Eligibility Criteria for your service and priority group
To enable a child or young person to access the service they must be diagnosed by a health professional as having a vision impairment.
Once diagnosis is made a referral to the Vision Support Service will be made by a health professional from the attending hospital.
The Service has an open referral system, families and education professionals can refer to the service but a child can only be seen if they have been diagnosed with a vision impairment.
Initial assessment will include
* Assessment of Functional vision, (including observation of the child in their environment) by a qualified teacher of children with a vision impairment.
* Referral for Habilitation Assessment by a qualified habilitation specialist where necessary.
* Information gathering from parents, child or young persosn, eduational setting and multi-agency professionals where appropriate.
* Children under school age and their parents will be invited to attend Little Sparklers Pre School Group. This is a weekly group which is run jointly between the Service and Sheffield Royal Society for the Blind (SRSB).
* On completion of assessments a written report will be produced.
Once initial assessment is complete a support package will be allocated using the National Sensory Partnership Eligibility Criteria (Natsip) which uses a nationally agreed set of level descriptors that enable support to be allocated based on differing levels of vision impairment.
Once a support package is allocated parents will be infomed, and this support level is reviewed on an annual basis for each child and young person.
The support levels offered by the service are briefly outlined below:
A1 (Sheffield Support Grid level 5) - CYP would have a profound vision impairment and would need an individualised support plan, which would include at least 2 visits a week from a specialist teacher, additional weekly specialist teaching assistant support and regular habilitation training. All curriculum resources would need adaptation and modification into alternative format.
A2 (Sheffield Support Grid level 4) – CYP would have severe vison impairment and would need at least a weekly visit from a specialist teacher, with additional targeted intervention to include habilitation training and reformatted resources.
B ( Sheffield Support Grid level 3) – CYP would have a moderate vision impairment and would need half termly visit by a specialist teacher. Habilitation training would be given when appropriate.
C (Sheffield Support Grid level1/2) – CYP would have mild vision impairment and would need an annual visit by a specialist teacher to carry out a functional vision assessment, and advice for the school on inclusive practice.
In addition to the support packages some CYP may be offered time limited targeted intervention with specialist staff to include:
Training in use of specialist equipment
Support for sudden deterioration in vision.
The support offered by the service is allocated without the need for an Educationa Health Care Plan (EHCP) However support for children with additional and complex needs to include medical and/or social car needs are likely to have an EHCP.
For CYP with complex needs attending specialist provision support from the Service is allocated in a different way.
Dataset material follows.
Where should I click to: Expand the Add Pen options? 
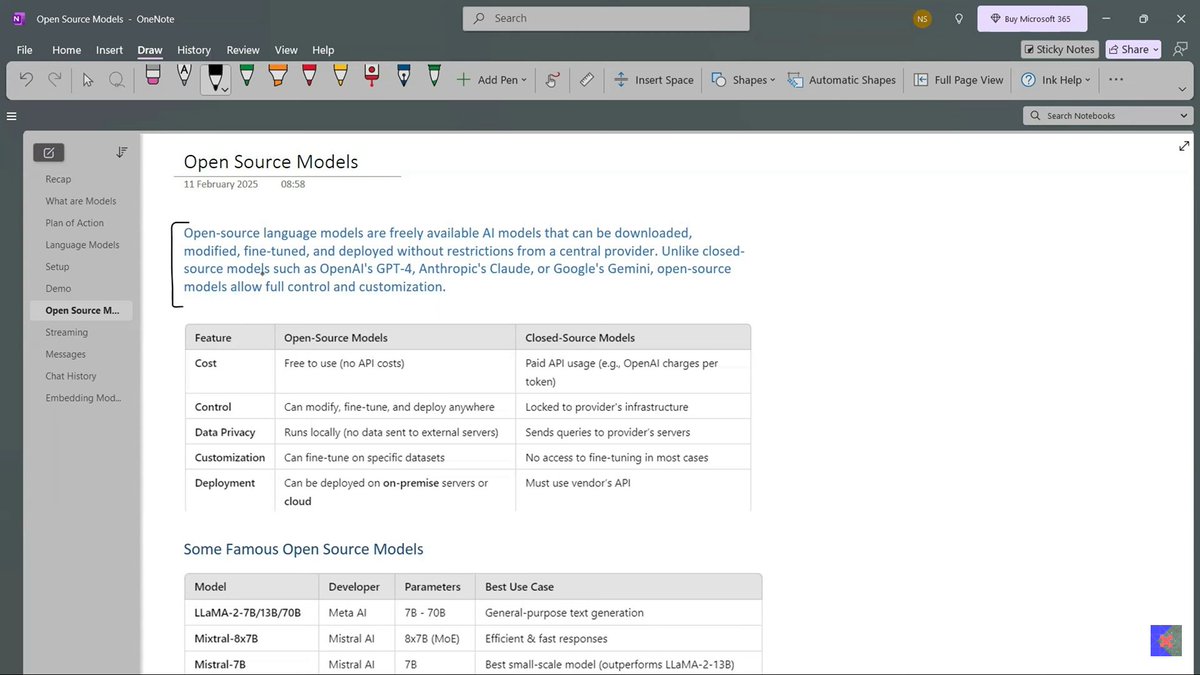point(491,79)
A Qualified Teacher of Children with a Vision Impairment visits Special Schools on a weekly basis to offer consultancy support and training to school staff to enable them to incorporate teaching and learning strategies and targeted interventions that include children and young people with complex needs who have a vision impairment.
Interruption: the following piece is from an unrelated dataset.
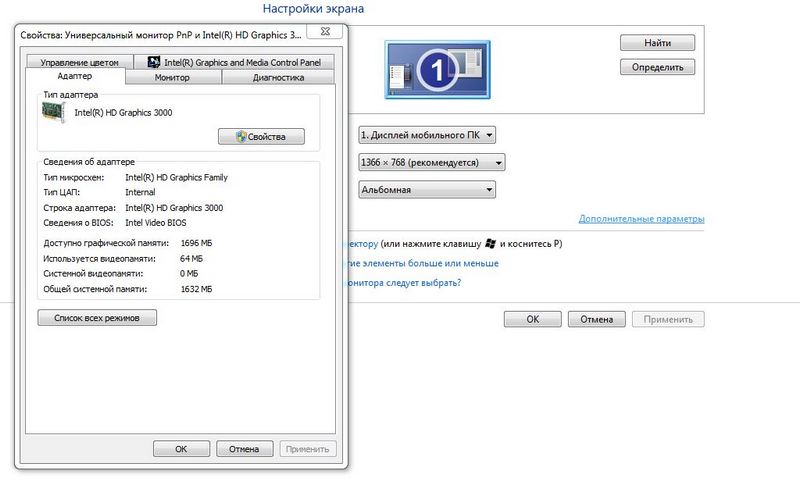The width and height of the screenshot is (800, 489).
Task: Close the adapter properties dialog window
Action: [327, 33]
All teachers have a mandatory qualification for teaching children with a vision impairment
All staff are proficient in braille and specialist assistive technology such as braille notetaker, ipad, speech and maginification software.
All staff are involved in specialist training through in house CPD and Regional network CPD.
All staff have access to additional specialist training where necessary.
The Service work with a range of other professionals to ensure a holistic approach to children young people and their families. This would include health professionals, education psychology service, carreers service, voluntary agencies and social care colleaues.
Service staff keep in regular contact with families through phone calls, letters, visit reports and progress reports.
Parents/carers are contacted before initial assessment and invited to attend assessment. Post referral report sent to parents after assessment.
Progress of pre-school children is monitored with parents/carers using the developmental journal for babies and children with a vision impairment.
Parents /carers whose CYP are having regular input form the service receive termly progress reports with opportunity to provide feedback.
Photographic evidence is used regularly to demonstrate progress to parents.
Workshops for parents offered on a range of topics such as early mobility training, specialist ICT and braille reading.)
Parents are encouraged to attend intervention teaching sessions to encourage understanding and involvement in child’s learning.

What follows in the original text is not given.